» EXTRACTED TEXT
---------------

Mounsey Brown University

Mounsey developed into a top player before the New Hampshire Interscholastic Athletic Association added girls’ ice hockey as a varsity sport in 1999-2000. She played on Concord High School’s boys’ team and thrived, being named the 1996 New Hampshire Class-L Player of the Year.

“There weren’t robust women’s, girls’ programs back then, no stronger players, we had no choice,” she said. “I was good enough that I played right on through high school. Boys get big and strong, but I was big and strong back then, much bigger than I am now, and I held my own.”

Mounsey said her teammates welcomed her and made her captain her senior year. There were incidents along the way, but very few, she said.

“One guy decided, I was playing over him, and in practice he decides, instead of passing the puck at an appropriate speed, he’s practically slap-shooting it at me,” she said. “I’m, like, ‘Well, I’ll just catch your pass, even though it’s a slap shot, you knucklehead.’ The coaching staff saw it, took care of it. “I'm thankful for the fact that the coaching staff believed in me, accepted me, and the players believed in me and accepted me.”

Mounsey figured college hockey was in her future based on her high school performance, but another goal emerged on July 21, 1992, when the International Olympic Committee announced women’s ice hockey would be added at the 1998 Nagano Olympics.

---------------

» WORK TASK A
Update the passage about Mounsey from the words "Mounsey Brown University" through "of the Year.", changing "Player of the Year" to "Most Valuable Player".
» WORK TASK B
In the passage about Mounsey, which award did she receive in 1996?
» WORK TASK C
Resume the passage about Mounsey's hockey career after its last sentence.

» SUPPLIED INFORMATION
---------------

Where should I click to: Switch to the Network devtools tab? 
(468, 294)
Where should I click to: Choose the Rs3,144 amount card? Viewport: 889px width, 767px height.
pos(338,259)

---------------

» RESPONSE AREA A
Mounsey Brown University

Mounsey developed into a top player before the New Hampshire Interscholastic Athletic Association added girls’ ice hockey as a varsity sport in 1999-2000. She played on Concord High School’s boys’ team and thrived, being named the 1996 New Hampshire Class-L Most Valuable Player.

» RESPONSE AREA B
She was named the 1996 New Hampshire Class-L Player of the Year.

» RESPONSE AREA C
“I had been a part of the (U.S.) national program and so once I started going in that route and getting invited to camps, I thought, ‘This is an achievable goal,’” said Mounsey, who was in eighth grade at the time. “'Yes, I'm on the younger side, but let's do this.’ Then I just set it as a goal and worked and worked and worked to achieve it.”

Mounsey took a break from college hockey in 1997-98 to concentrate on her Olympic dream. Smith, who left his coaching job at Northeastern University to coach the 1998 U.S. women’s team, had seen Mounsey play and heard of the legend of the high-scoring, hard-hitting New Hampshire girl who took no guff and gave no quarter on the ice.

He learned quickly that she came as advertised.

“I didn't realize she'd be as nasty as she was, that goes along with her competitiveness,” said Smith, who also coached at University of Massachusetts-Amherst, Yale University, Boston University and Dartmouth College. “Her battle approach was as good as I’ve ever been around. I've coached male Olympians, male pros and male college All-Americans, but the way she would stick her nose in at end of a play, work along the wall, block a shot or protect a teammate, she was just different.”

Mounsey laughed when she was told about Smith’s comments.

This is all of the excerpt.